Потом ей почудилось, что сквозь упругую мембрану башни-раковины доносятся голоса, один из которых был женским.
– Эй! Э-эй! – завопила Малика, – выпустите меня! Всеблагий, я уеду, уеду завтра же! Я никому не расскажу о том, что здесь происходит!
Внезапно накатил приступ страха, руки затряслись, зубы начали выбивать барабанную дробь. А что, если… Если и вправду граф решил заморить ее здесь голодом, а тело потом спустить в подземелья?
"Но у него не должно быть причин желать моей смерти", – Малика из последних сил пыталась себя успокоить. По щекам побежали горячие соленые капли, горло сжалось.

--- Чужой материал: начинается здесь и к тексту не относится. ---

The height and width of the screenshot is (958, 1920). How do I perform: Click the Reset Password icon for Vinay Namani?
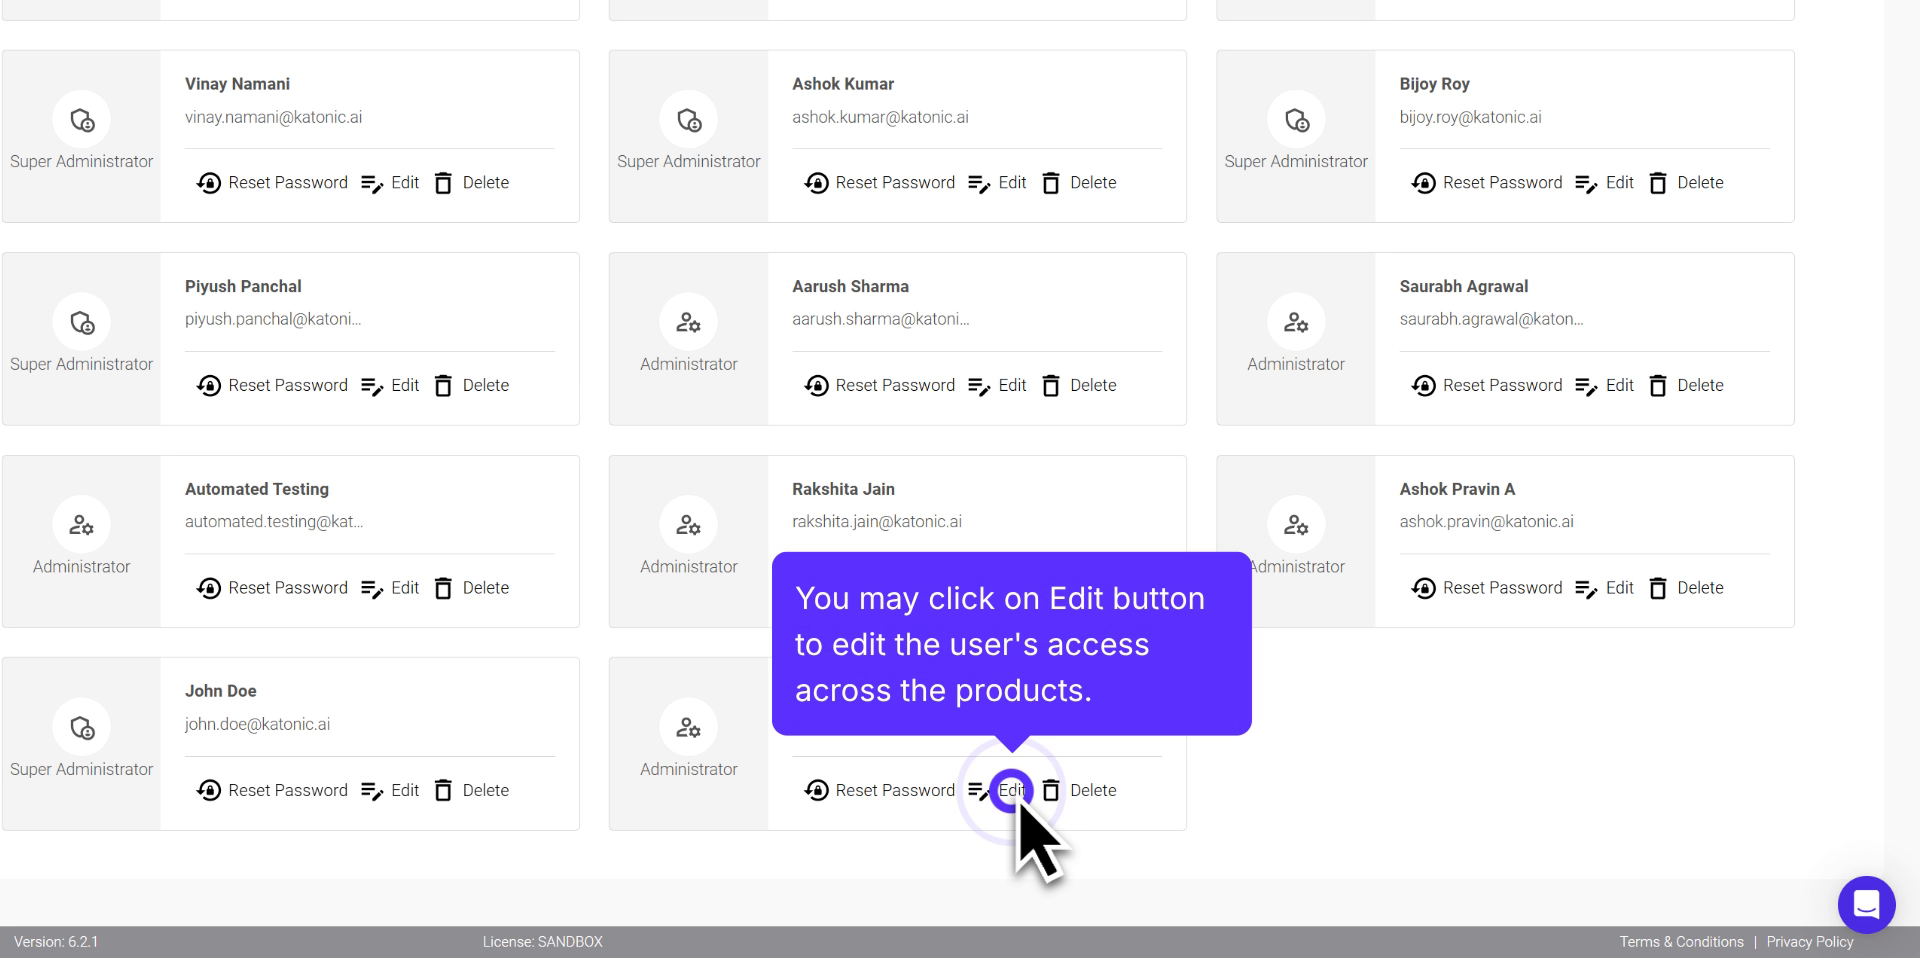(209, 183)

"Нет причин? Ох, дорогая, ты можешь знать слишком много для того, чтобы остаться в живых!"
– Альвен! – в последний раз позвала Малика.
Нет ответа. Тишина. Страшная, как в гробу. И темно… точно также.
Сердце забилось, заметалось в груди пойманной птицей. Сколько еще кидаться ей на теплую стену? Надолго ли хватит сил? Малика с хрипом втянула воздух, облизала пересохшие губы. Ну вот, начинается. Попить бы – но воды нет. И, похоже, не будет уже до самого конца.
"А он будет приходить сюда каждый день и наблюдать за тем, как я умираю".
Ведьма сползла по стене на пол и закрыла глаза. Провела рукой по щекам, вытирая слезы. Если бы только… она оставила ректору записку о том, куда и зачем направляется! Тогда, может быть, ее бы успели найти еще живой, но все это – только мечты. Она, Малика Вейн, одинокая ведьма. Никому не интересно, куда и надолго ли она уехала. Никто не будет горевать, если больше она никогда не вернется в стены Академии. Разве что Лягух?..
Малика вдруг необыкновенно четко представила себе посыльного, его круглые и всегда печальные глаза, большой рот, вечно улыбающийся – но тоже невесело, а как-то заискивающе… Бедный человек, несчастное создание, которое никто не любит. Ее душили рыдания, но теперь уже от жалости к Лягуху.
"Бред", – решила ведьма, – "как скоро".
Но почему – скоро? Она не могла точно сказать, сколько минут – или часов – провела в этой душной тьме.
Малика прилегла, прямо на пол, положила руки под голову. Вслед за страхом пришла дикая усталость, а за ней шлейфом стелился тревожный сон.
"Какая же ты наивная дурочка, Малика Вейн", – успела подумать ведьма, засыпая.